Generate SEO-ready alt text for your images with AI — free, in your browser. Nothing is uploaded: the captioning model runs on your own device. Drop up to 10 images at once and export the results as CSV.
Drop images here or click to choose (up to 10)
JPG, PNG or WebP · processed locally · nothing uploaded
First use downloads the AI model once (cached afterwards). Chrome or Edge with a modern GPU gives the best captions (Florence-2 model); other browsers automatically fall back to a lighter model.
Why alt text matters for SEO and accessibility
Alt text is one of the few places where accessibility and SEO point in exactly the same direction. Screen readers speak it aloud to visually-impaired visitors, and search engines use it to understand what your images show — which drives image-search traffic and strengthens the topical relevance of the page.

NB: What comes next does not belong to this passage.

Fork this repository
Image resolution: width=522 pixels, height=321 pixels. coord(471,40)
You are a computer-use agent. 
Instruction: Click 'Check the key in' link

Yet most sites either leave alt attributes empty or stuff them with keywords, and both hurt.
This tool generates natural, descriptive alt text using a vision-language model that runs entirely in your browser. Because nothing is uploaded, you can safely run client images, unpublished product photos or private screenshots through it.
How to write good alt text (and how this tool helps)
- Describe what is actually in the image — the generated caption gives you a factual base to start from.
- Keep it under ~125 characters. The tool trims captions to this length automatically, because screen readers may truncate longer text.
- Skip “image of” / “photo of”. Screen readers already announce it as an image; the tool strips these prefixes for you.
- Add context the AI cannot know. If the photo shows your product or a specific person, edit the caption to name them.
- Copy the ready-made HTML snippet or export everything as CSV for bulk upload to your CMS.
Frequently asked questions
Are my images uploaded to a server?
No. The captioning model downloads to your browser once and runs locally. Your images never leave your device.
Which AI model is used?
On browsers with WebGPU (Chrome, Edge) it uses Microsoft’s Florence-2, an MIT-licensed vision-language model. Other browsers fall back to a lighter ViT-GPT2 captioning model.
Is there a limit on how many images I can process?
You can process 10 images per batch and run as many batches as you like. There is no daily cap because there is no server cost.
Should alt text include keywords?
Only when they describe the image naturally. Keyword stuffing in alt attributes can hurt rather than help. Describe the image first; if your target keyword genuinely belongs, include it once.